Najwa juga membandingkan dengan Timor Leste dengan total jumlah penduduk sekitar 1,4 juta jiwa, mereka menyelenggarakan pemilu dengan 16 calon presiden. Begitu pula dengan Prancis, dimana dengan jumlah sekitar 67 juta jiwa, ada 12 calon presiden yang berlaga di pemilu. Sedangkan di Indonesia dengan jumlah penduduk sekitar 250 juta jiwa, hanya dapat memilih dua calon presiden.
Kondisi dimana calon presiden hanya bisa dipilih dari partai maupun partai koalisis yang memiliki kuota 20 persen dalam pemilu legislatif sebelumnya atau meraih total 25 persen dari total suara nasional ini adalah representasi dari pasal 22 UU tentang pemilu.

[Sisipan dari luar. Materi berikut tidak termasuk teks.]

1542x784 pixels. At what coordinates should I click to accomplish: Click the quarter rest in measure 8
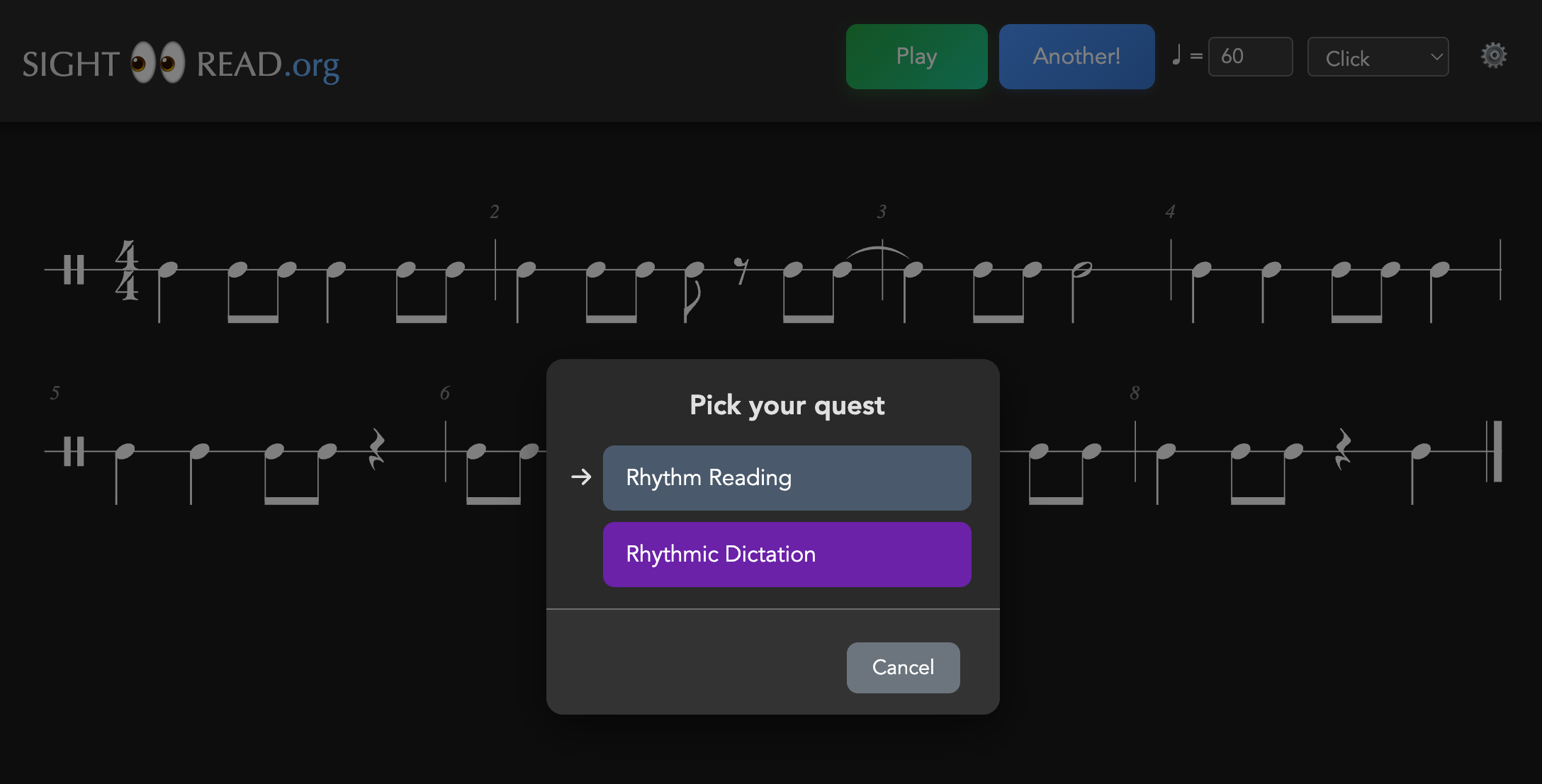[1342, 449]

Dengan peraturan seperti ini, tentu secara otomotis yang bisa maju sebagai calon presiden adalah sosok yang telah disepakati oleh anggota elit politik dari partai-partai tertentu untuk maju. Pastinya yang dipilih adalah sosok yang sesuai dengan kepentingan mereka dan selama ini berkubu dengan mereka.

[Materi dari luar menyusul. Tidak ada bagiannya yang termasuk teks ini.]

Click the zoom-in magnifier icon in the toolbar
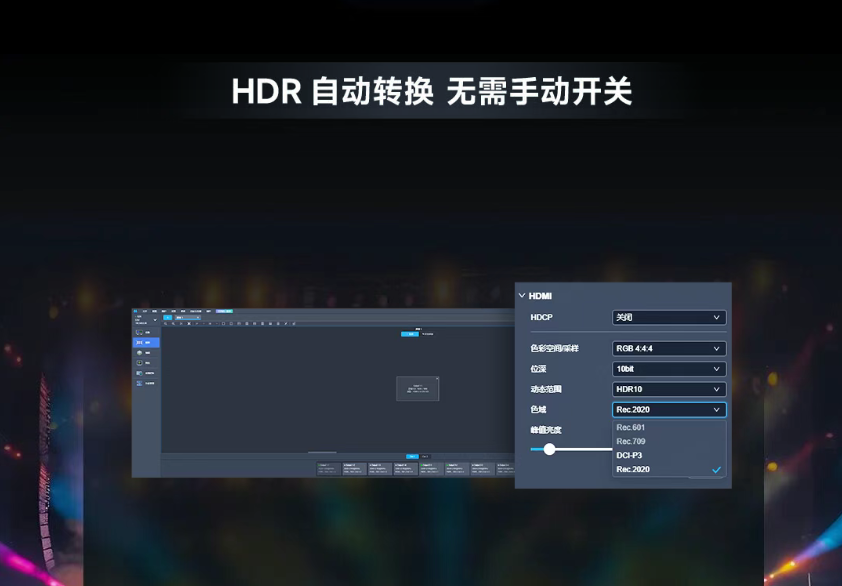 [x=166, y=322]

Rakyat akhirnya tak dapat berkontribusi secara langsung dan hanya melihat proses tersebut dari balik layar kaca maupun sosial media. Drama politik mulai panas, perebutan bursa calon presiden juga sudah mulai ramai, dan akhirnya rakyatlah yang akan tertarik pada pusaran kepentingan elit politik dan terpecah menjadi beberapa kubu seperti kubu cebong dan kadrun pada pemilu lalu.
Para elit politik berusaha berkampanye mengobral janji janji manis kembali untuk menarik perhatian para pemilih. Menggemborkan jangan golput dengan alasan kontribusi rakyat terhadap jalannya demokrasi. Sungguh lucu, karena rakyat hanya diperhatikan dengan penuh saat suara mereka dibutuhkan.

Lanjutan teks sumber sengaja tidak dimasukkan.